Item 5.07 Submission of Matters to a Vote of Security Holders.
On October 18, 2018 at 10:00 a.m., Eastern Time, Perry Ellis International, Inc. (“Perry Ellis” or the “Company”) held a special meeting of its shareholders (the “Special Meeting”) to consider and vote upon several matters in connection with the pending acquisition of the Company (the “merger”) by entities affiliated with George Feldenkreis pursuant to that certain Agreement and Plan of Merger, dated as of June 15, 2018 (the “Merger Agreement”), by and among the Company, Feldenkreis Holdings LLC, a Delaware limited liability company (“Parent”), and GF Merger Sub, Inc., a Florida corporation and a wholly-owned subsidiary of Parent (“Merger Sub”). The Merger Agreement and the transactions contemplated thereby are described in more detail in the definitive proxy statement, dated September 10, 2018, filed by Perry Ellis on September 10, 2018 with the Securities and Exchange Commission (as supplemented, the “proxy statement”).
As of August 16, 2018, the record date for the Special Meeting (the “Record Date”), there were 15,884,250 shares of common stock of the Company (“Company Common Stock”) entitled to vote at the Special Meeting, including 3,593,773 shares of Company Common Stock owned by (x) officers or directors of the Company, (y) the Rollover Investors (as such term is defined in the proxy statement), or (z) any person having any equity interest in Parent or Merger Sub (the persons referred to clauses (x)-(z), the “Affiliated Shareholders”).
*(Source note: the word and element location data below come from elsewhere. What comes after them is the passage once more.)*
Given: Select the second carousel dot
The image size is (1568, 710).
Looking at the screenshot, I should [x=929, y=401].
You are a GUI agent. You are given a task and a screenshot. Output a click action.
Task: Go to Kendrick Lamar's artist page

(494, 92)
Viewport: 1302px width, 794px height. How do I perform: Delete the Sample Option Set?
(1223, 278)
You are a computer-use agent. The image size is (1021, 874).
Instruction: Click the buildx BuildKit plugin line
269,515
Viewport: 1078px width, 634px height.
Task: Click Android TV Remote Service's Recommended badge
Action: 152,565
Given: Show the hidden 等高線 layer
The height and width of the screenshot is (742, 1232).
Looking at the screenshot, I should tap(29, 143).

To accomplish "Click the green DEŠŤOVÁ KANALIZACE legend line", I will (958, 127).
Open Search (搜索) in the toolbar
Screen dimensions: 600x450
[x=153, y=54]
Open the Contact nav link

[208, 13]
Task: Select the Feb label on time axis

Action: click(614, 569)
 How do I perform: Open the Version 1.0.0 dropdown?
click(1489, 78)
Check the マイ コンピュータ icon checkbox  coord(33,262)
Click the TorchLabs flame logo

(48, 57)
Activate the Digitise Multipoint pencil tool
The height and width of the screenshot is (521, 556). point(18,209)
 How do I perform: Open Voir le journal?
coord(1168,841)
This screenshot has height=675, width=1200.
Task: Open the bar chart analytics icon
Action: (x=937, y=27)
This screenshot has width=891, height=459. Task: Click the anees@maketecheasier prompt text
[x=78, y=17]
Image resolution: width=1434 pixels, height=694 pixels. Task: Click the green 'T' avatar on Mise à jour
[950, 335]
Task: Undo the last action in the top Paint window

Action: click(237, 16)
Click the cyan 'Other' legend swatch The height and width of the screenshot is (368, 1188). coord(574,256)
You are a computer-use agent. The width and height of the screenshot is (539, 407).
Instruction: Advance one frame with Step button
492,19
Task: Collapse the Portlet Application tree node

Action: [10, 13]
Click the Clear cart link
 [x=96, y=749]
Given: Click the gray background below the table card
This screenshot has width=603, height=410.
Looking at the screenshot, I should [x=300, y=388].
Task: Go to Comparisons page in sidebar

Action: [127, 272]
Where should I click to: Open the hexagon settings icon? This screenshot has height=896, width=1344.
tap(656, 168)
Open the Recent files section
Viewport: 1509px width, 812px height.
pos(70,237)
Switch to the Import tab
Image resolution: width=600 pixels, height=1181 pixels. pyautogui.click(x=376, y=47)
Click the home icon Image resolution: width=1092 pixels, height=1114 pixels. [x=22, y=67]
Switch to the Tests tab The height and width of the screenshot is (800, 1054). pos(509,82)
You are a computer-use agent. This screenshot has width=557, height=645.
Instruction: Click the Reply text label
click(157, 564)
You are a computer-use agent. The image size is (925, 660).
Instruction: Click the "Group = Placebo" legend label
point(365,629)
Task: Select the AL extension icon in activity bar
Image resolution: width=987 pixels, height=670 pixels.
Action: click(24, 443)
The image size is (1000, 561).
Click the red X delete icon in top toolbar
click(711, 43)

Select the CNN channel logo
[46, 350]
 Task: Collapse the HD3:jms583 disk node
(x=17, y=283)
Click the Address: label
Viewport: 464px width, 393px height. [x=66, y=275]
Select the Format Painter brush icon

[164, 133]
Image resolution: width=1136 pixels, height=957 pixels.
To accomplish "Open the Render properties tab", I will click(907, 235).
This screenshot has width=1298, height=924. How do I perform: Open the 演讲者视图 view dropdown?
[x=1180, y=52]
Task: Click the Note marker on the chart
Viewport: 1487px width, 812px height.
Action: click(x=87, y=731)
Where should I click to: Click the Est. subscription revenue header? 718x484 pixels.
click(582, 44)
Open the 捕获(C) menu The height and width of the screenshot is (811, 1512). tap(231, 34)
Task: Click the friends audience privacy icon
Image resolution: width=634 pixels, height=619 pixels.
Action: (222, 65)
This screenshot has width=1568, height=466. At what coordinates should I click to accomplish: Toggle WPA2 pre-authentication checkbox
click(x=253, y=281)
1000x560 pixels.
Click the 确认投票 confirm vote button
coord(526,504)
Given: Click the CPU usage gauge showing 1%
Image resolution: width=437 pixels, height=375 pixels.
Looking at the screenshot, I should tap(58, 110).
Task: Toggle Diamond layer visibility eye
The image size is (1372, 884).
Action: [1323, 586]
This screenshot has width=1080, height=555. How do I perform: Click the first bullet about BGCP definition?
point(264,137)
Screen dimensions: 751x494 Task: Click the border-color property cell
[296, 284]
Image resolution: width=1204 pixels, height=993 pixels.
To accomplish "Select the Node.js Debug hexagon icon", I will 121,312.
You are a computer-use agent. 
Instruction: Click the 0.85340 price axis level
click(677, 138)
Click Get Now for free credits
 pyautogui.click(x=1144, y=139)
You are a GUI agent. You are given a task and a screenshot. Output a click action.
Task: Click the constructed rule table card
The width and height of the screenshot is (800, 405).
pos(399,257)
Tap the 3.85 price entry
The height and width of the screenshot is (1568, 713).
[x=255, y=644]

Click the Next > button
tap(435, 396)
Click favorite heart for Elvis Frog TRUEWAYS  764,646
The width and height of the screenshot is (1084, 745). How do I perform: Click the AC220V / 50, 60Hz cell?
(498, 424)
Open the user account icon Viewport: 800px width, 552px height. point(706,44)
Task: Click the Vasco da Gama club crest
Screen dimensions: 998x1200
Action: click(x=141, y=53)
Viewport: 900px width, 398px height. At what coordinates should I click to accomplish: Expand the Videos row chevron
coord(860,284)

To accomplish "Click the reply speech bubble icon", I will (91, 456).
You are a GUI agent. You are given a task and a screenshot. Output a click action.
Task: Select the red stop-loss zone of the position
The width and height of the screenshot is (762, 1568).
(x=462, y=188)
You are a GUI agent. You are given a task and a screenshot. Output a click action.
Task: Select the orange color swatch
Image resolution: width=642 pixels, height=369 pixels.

At the Special Meeting, holders of Company Common Stock were asked to vote upon: (1) the adoption of the Merger Agreement (“Proposal 1”); and (2) an advisory (non-binding) vote to approve certain items of compensation that are based on or otherwise related to the merger that may become payable to the Company’s named executive officers under existing agreements with the Company (“Proposal 2”). As there were sufficient votes at the time of the Special Meeting to approve Proposal 1, the proposal to adjourn the Special Meeting, if necessary or appropriate, to solicit additional proxies if there are insufficient votes at the time of the Special Meeting to adopt the Merger Agreement was rendered moot and was not submitted for a vote.
Proposal 1: Adoption of the Merger Agreement
Approval of Proposal 1 required the affirmative vote of the holders of (i) a majority of the outstanding shares of Company Common Stock entitled to vote thereon as of the Record Date, and (ii) a majority of the outstanding shares of Company Common Stock entitled to vote thereon as of the Record Date that are not owned by the Affiliated Shareholders. The total number of shares of Company Common Stock entitled to vote were voted as follows:
For
|
Against
|
Abstain
|
Broker Non-Vote
|
|
|
|
|
12,871,468
|
847,248
|
64,911
|
25,556
|
The total number of shares of Company Common Stock entitled to vote that are not owned by the Affiliated Shareholders were voted as follows:
For
|
Against
|
Abstain
|
Broker Non-Vote
|
|
|
|
|
9,277,695
|
847,248
|
64,911
|
25,556
|
Proposal 2: Advisory (Non-Binding) Compensation Proposal
Approval of Proposal 2 required the affirmative vote of the holders of a majority of the shares of Company Common Stock present or represented and entitled to vote either in person or by proxy. The total number of shares of Company Common Stock present or represented and entitled to vote either in person or by proxy that were voted on Proposal 2 were as follows:
For
|
Against
|
Abstain
|
Broker Non-Vote
|
|
|
|
|
10,275,259
|
3,403,422
|
104,945
|
25,557
|
The Company expects to announce consummation of the merger within the coming days.